Two other RPD officials—a deputy chief and commander—were reportedly demoted. Activists are also calling on Rochester’s Democratic mayor, Lovely Warren, to step down. But she has resisted, insisting that she, too, was misled for months by the RPD, which reportedly told her that Prude died from a drug overdose, not from having a hood put over head and being asphyxiated.

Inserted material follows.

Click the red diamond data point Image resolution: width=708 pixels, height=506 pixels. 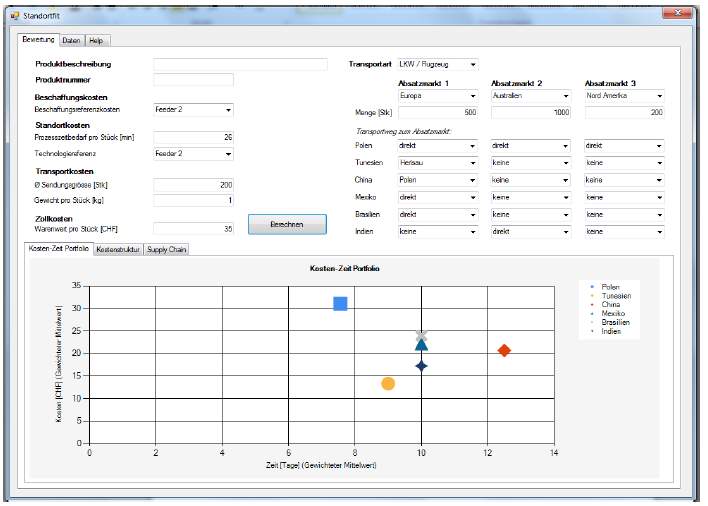[x=505, y=350]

Prude’s sister, Tameshay Prude, filed a civil rights lawsuit in U.S. District Court for the Western District of New York yesterday (September 8) against the City of Rochester, Singletary and the other officers who were involved in her brother’s death. The lawsuit accuses the city of violence against residents and subsequent coverups:
“The City and RPD’s cover up [sic] of Mr. Prude’s death and refusal to discipline the defendant RPD officers is standard operating procedure. In fact, Mr. Prude’s death was caused by the policy, practice and customs of the City and RPD that condones and encourages officers to use excessive force as a matter of course, and to lie in official police paperwork and sworn testimony to justify their unlawful actions. The RPD’s policy, practice and custom of utilizing force without justification is caused by the willful failure of the City and the RPD to discipline officers who engage in misconduct, and particularly the failure to discipline officers who use force without justification.”